Did you know that knee pain is actually very common, especially in the over 50s age group?
In fact, the latest research reveals nearly 10% of the Australian population are suffering from and will likely suffer from osteoarthritis of the knee in the near future. It is also more common in females.
Knee and shin pain
Sharp pains or cracking noises from the knee.
Stiffness in the morning
Weakness in the leg or ‘giving way.’
Difficulty standing long periods
Trouble getting in/out of car
Sitting in low chairs and getting up (e.g. couch, toilet)
Walking long distances.
Is it arthritis?
Arthritis progresses slowly and in many people never gets to the point where their cartilage within the joint is completely worn out. Much of the pain is due to swelling and involves all the structures of the joint including muscles, bone and the soft capsule that surrounds it.
Even when your x-rays show arthritis, you still have cartilage left in your joint! So, is it really “bone on bone?” For most people, the answer is no.
Do I need a scan or x-ray?
The answer is probably not straight away, there is good evidence that a physiotherapy led program can significantly improve pain and function so the answer is to seek treatment before seeking a scan or x-ray.
There is also a poor correlation between the x-ray findings and symptoms. The x-ray may reveal arthritis which may look worrying but this is not always the cause of your knee pain.
The most common causes are:
Lack of exercise especially strength around the knee and hips
Poor postural habits – such as crossing your legs too much or standing with all your weight on one leg
Walking on uneven ground and up and down stairs and hills.
The good news?
Research has shown that an exercise program for your knee is more likely to give a positive response after 12 weeks with at least 8-12 sessions. In fact if you strengthen not only your knee muscles but your hip muscles also greater improvement is gained.
You are more likely to do your exercises and get better results if you are guided by a physiotherapist rather than just follow a leaflet or read 'Dr Google!'
You're also more likely to gain better results if you exercise in a group.
A combination of aerobic, endurance, resistance and balance exercises are best, they must be performed 3-4 times per week and over 12 weeks for best results.
You may be surprised because walking and exercise can make you feel worse initially, but the key is to find a type of exercise that suits you and doesn’t increase the load in your joints.
So what can I do on a daily basis to help myself?
When sitting try not to sit in a low chair or cross your legs for long periods of time
When standing try to stand with even weight on both legs
Start a simple exercise program such as walking but make sure you have good cushioned footwear and avoid hills and stairs
Avoid repetitive kneeling and squatting as these activities place a lot of unnecessary stress on our knee joints, all of which can lead to overuse injuries like bursitis and tendonitis
Spread out tasks such as gardening and other odd jobs around the home. For example with gardening do a little bit of weeding interspersed with pruning or watering, or weed one garden bed then resting before moving on to the next. You’ll be surprised how much of a difference this can make and your knees will thank you for it!
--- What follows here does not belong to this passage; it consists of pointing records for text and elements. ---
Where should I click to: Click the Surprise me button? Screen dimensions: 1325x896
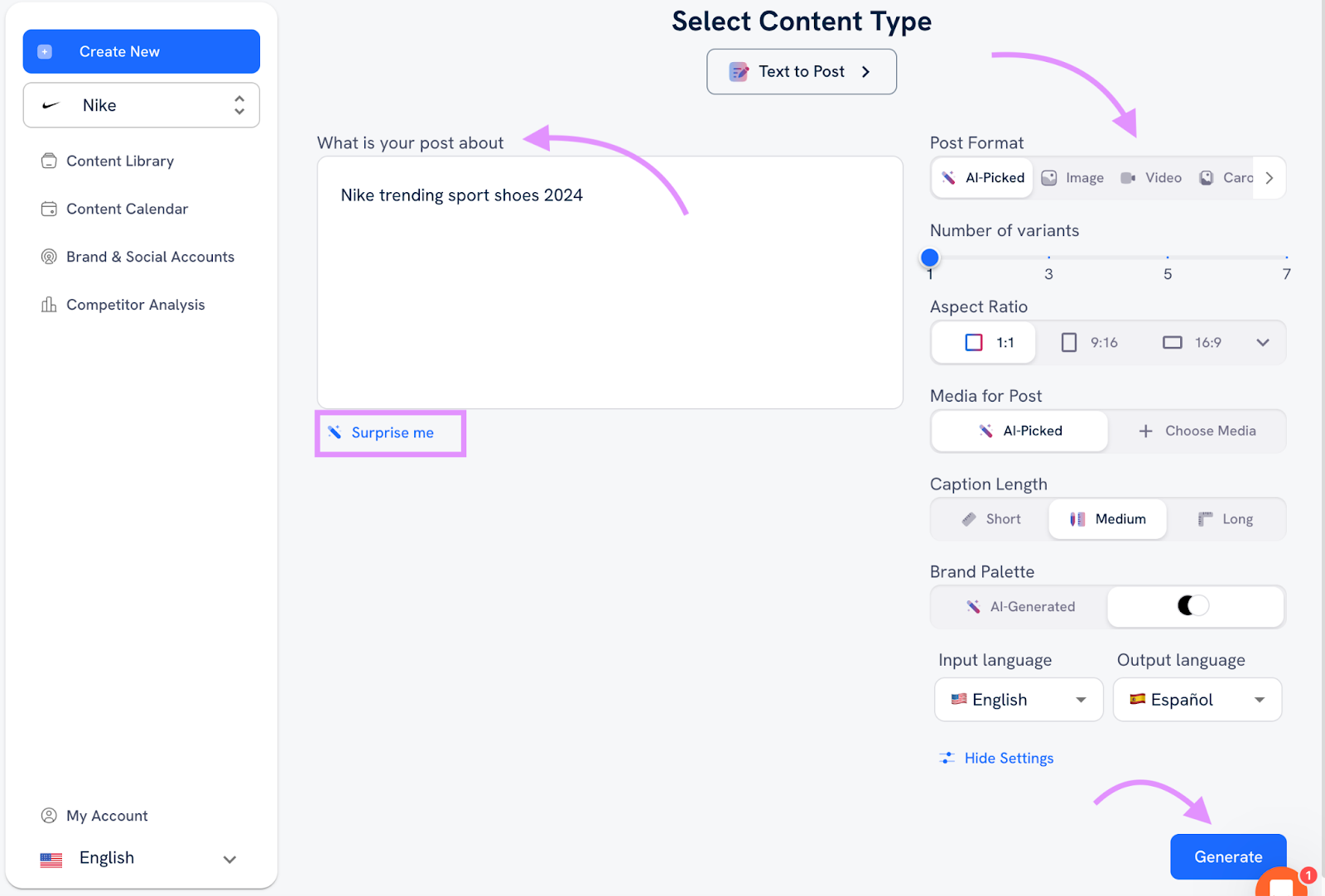tap(391, 433)
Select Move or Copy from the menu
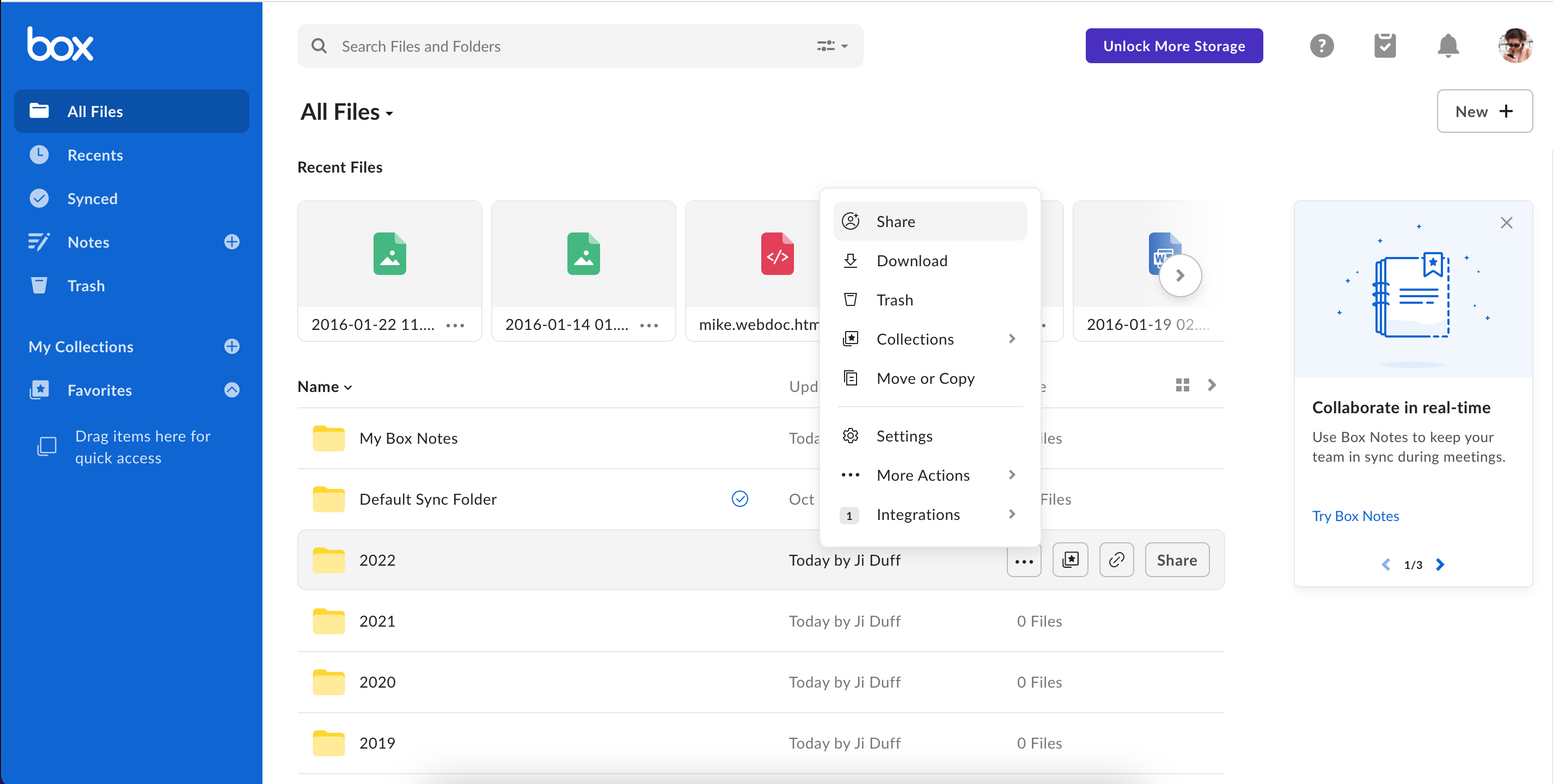This screenshot has width=1553, height=784. tap(925, 378)
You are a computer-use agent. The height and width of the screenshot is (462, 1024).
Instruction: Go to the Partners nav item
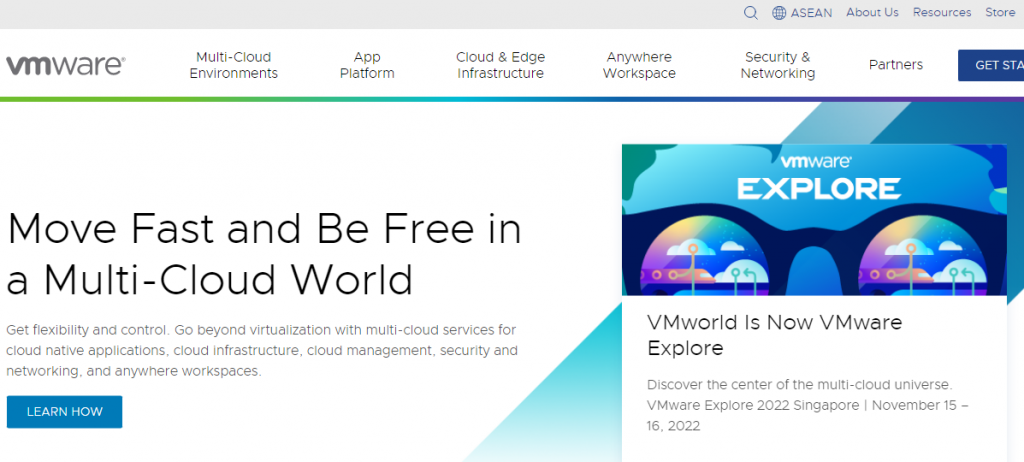[x=895, y=65]
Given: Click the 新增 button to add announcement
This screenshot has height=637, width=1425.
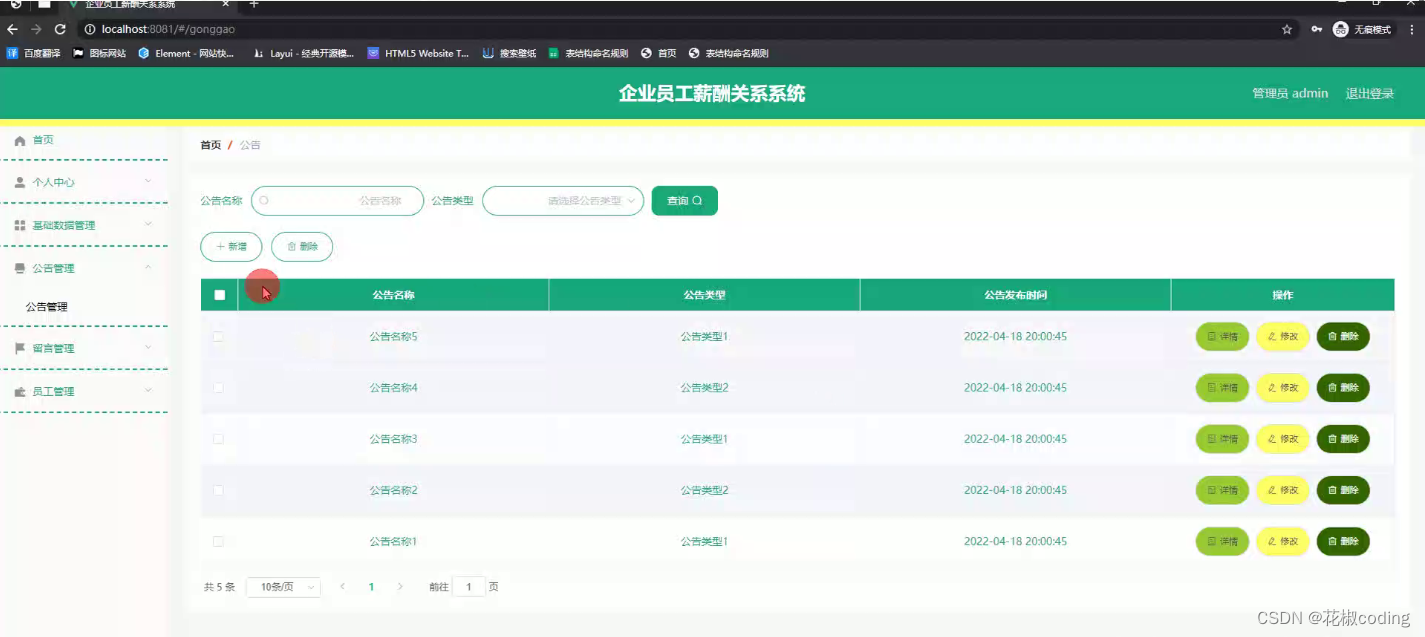Looking at the screenshot, I should click(x=231, y=246).
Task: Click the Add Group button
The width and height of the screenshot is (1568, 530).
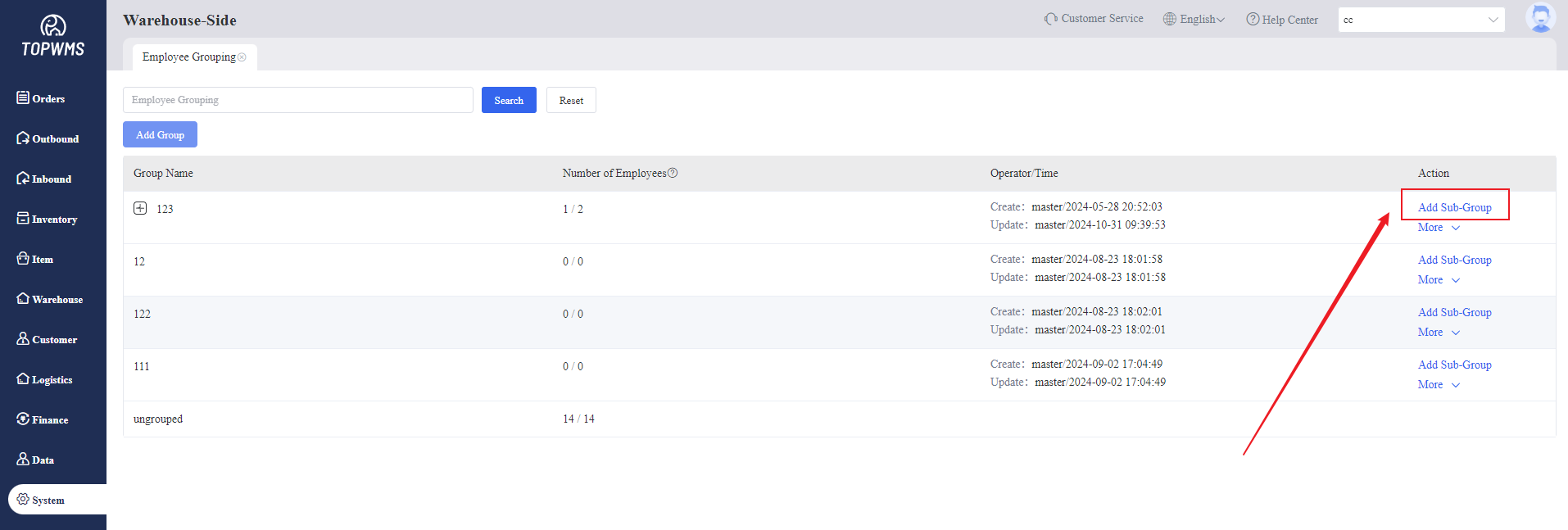Action: pos(160,134)
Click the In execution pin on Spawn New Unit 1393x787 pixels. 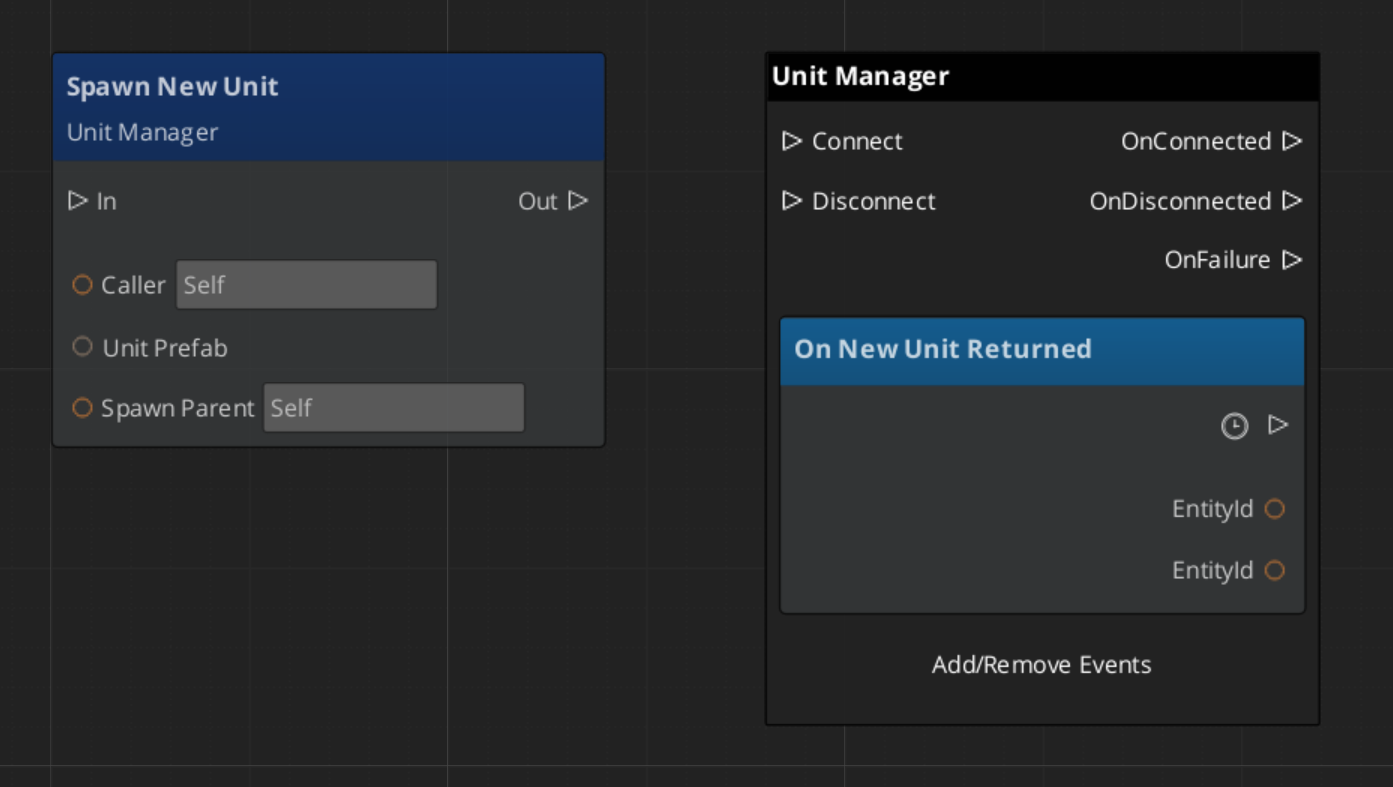(x=78, y=201)
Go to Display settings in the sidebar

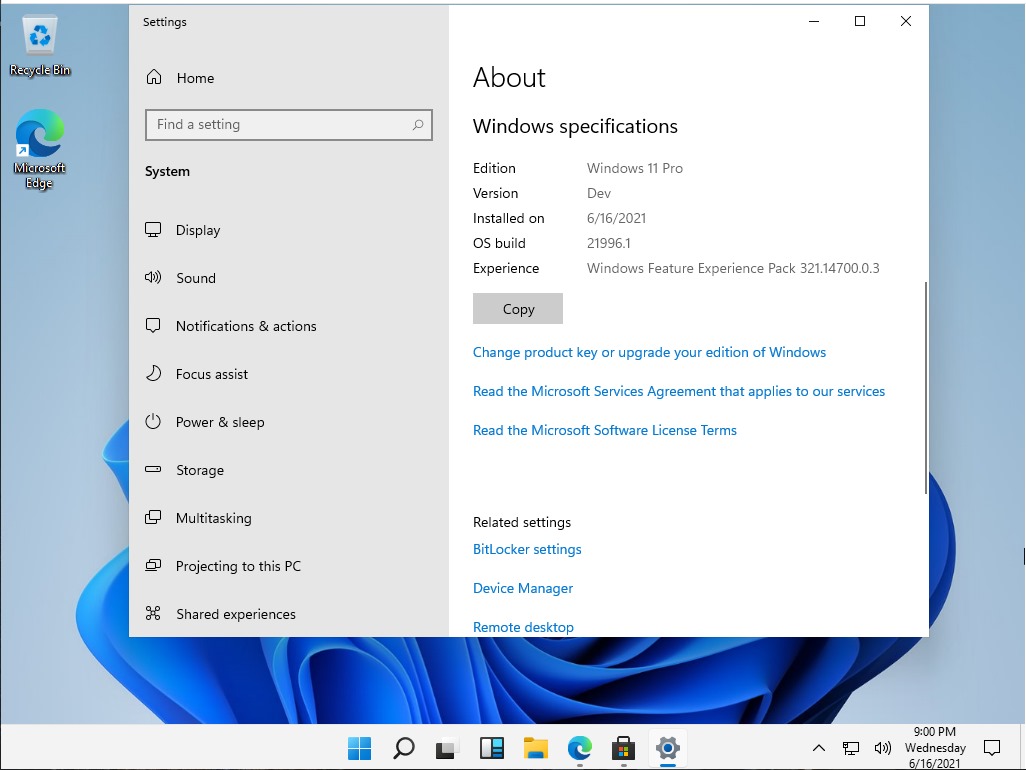coord(197,230)
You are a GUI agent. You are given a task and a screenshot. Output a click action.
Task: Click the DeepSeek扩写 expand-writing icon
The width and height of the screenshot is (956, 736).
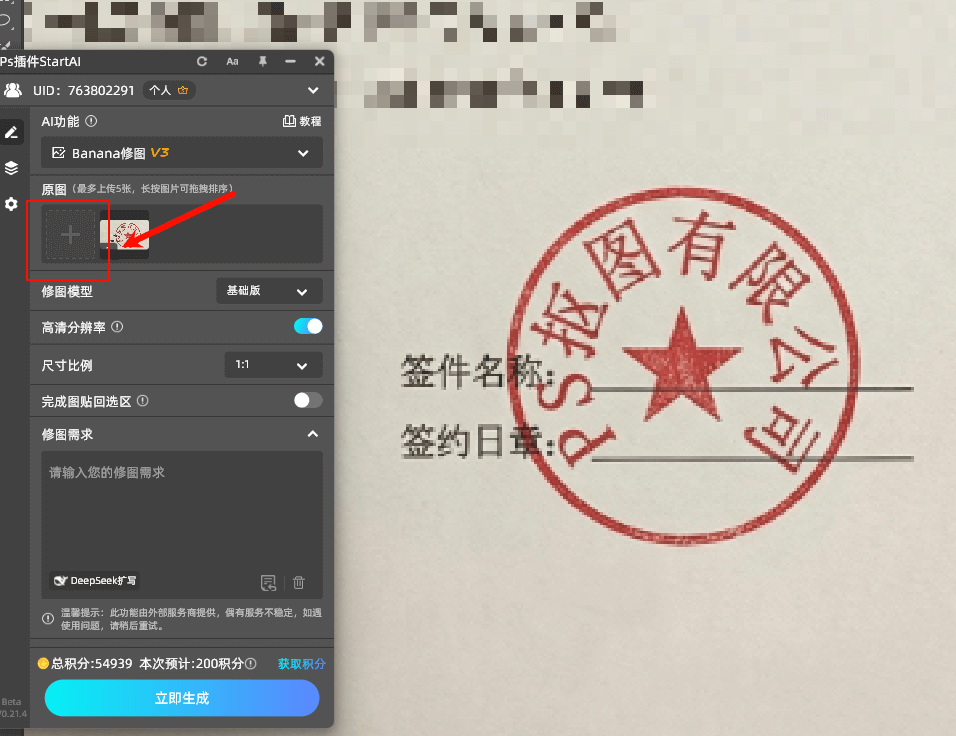tap(94, 580)
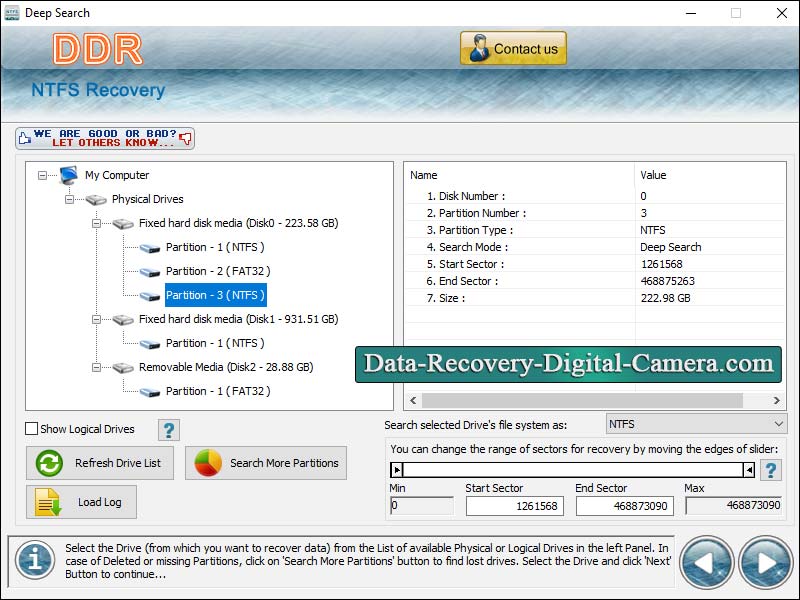Click the Next navigation arrow

pyautogui.click(x=765, y=561)
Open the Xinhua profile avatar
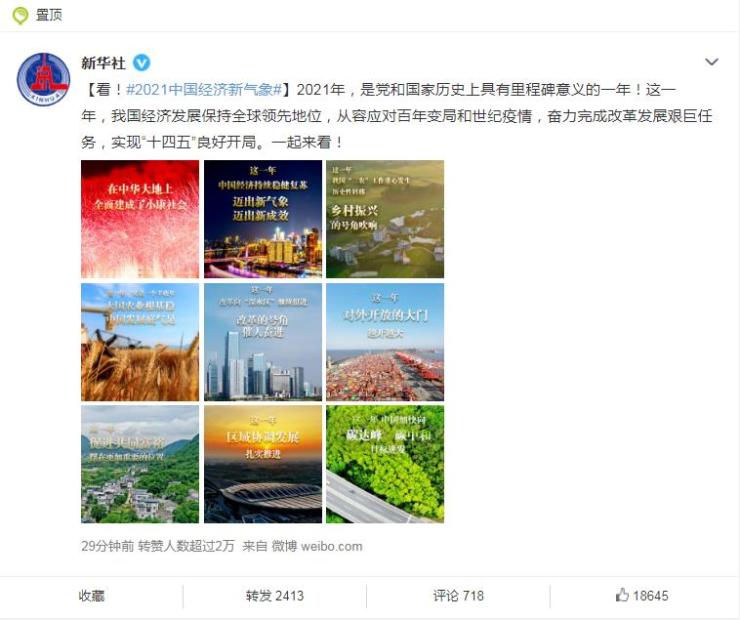The image size is (740, 620). click(x=43, y=79)
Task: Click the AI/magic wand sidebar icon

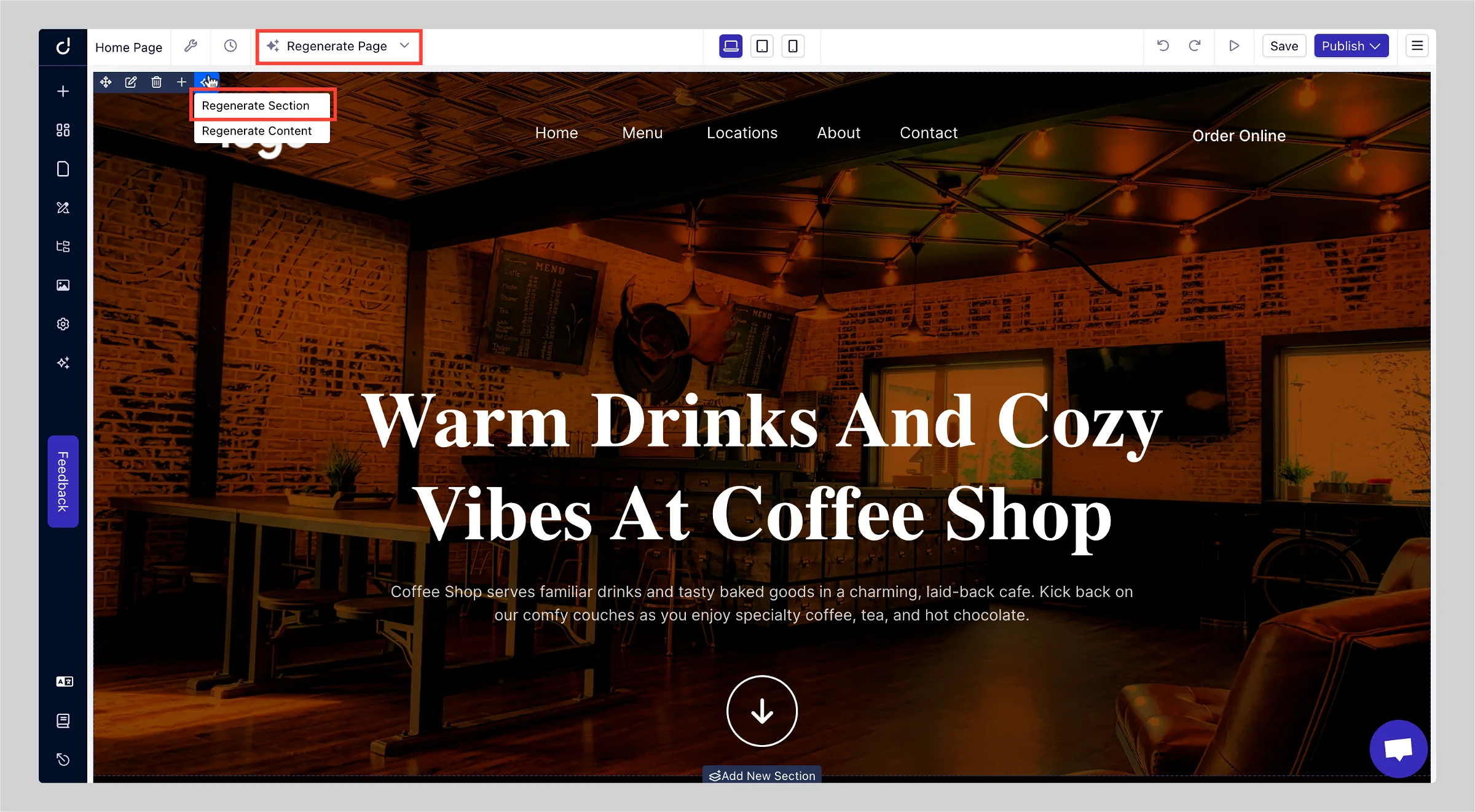Action: 63,362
Other things that can help your knees is to kneel on an old folded towel. The extra padding with cushion the front of your knees against the hard ground, dispersing the pressure away from sensitive tendons and the bursa under the knee cap. Another handy tip is to sit on a small stool or bucket turned up. This will help you avoid all of that squatting, which doesn’t do wonders for you back or hips!
What if I am already booked in for a knee operation?
Pre-operative rehabilitation is also important in optimising the outcome of your procedure.
While the need for rehabilitation following surgery (post op) is well appreciated, the importance of exercising before surgery (pre-op) is often overlooked.
Often, due to a long period of pain and reduced activity/exercise leading up to surgery, muscles become weaker, and walking, balance and fitness deteriorate.
It is therefore recommended that you perform a program of land and/or water based strengthening, flexibility and general fitness exercises three times a week for at least 6-12 weeks prior to surgery. This should be done under the guidance of a suitably qualified physiotherapist and often more effectively performed in a group.
Studies have shown reduced pain and increased physical function following surgery in patients who had performed an exercise program prior to surgery compared with those who had not. It has also been shown to reduce the chance that you will require extended inpatient rehabilitation prior to being discharged home after surgery. So, you can get back to the comfort of your own home sooner!
Improved muscle strength reduces the effects of muscle wasting following surgery, making standing, walking and getting out of bed or a chair much easier.
Other benefits of a pre-op exercise program include:
Improved balance – reduces the risk of falls
Weight loss – reduces stresses on your new joint and other joints
Improved general fitness – decreases the risk of surgical and post op complications
Familiarisation with the exercises and program you will perform following surgery
Improved mental preparation for the surgery
All this leads to a better outcome and reduced recovery time following your surgical procedure!
So see your physio today to start a specific exercise program and say goodbye to knee pain and get back to work, sport and life!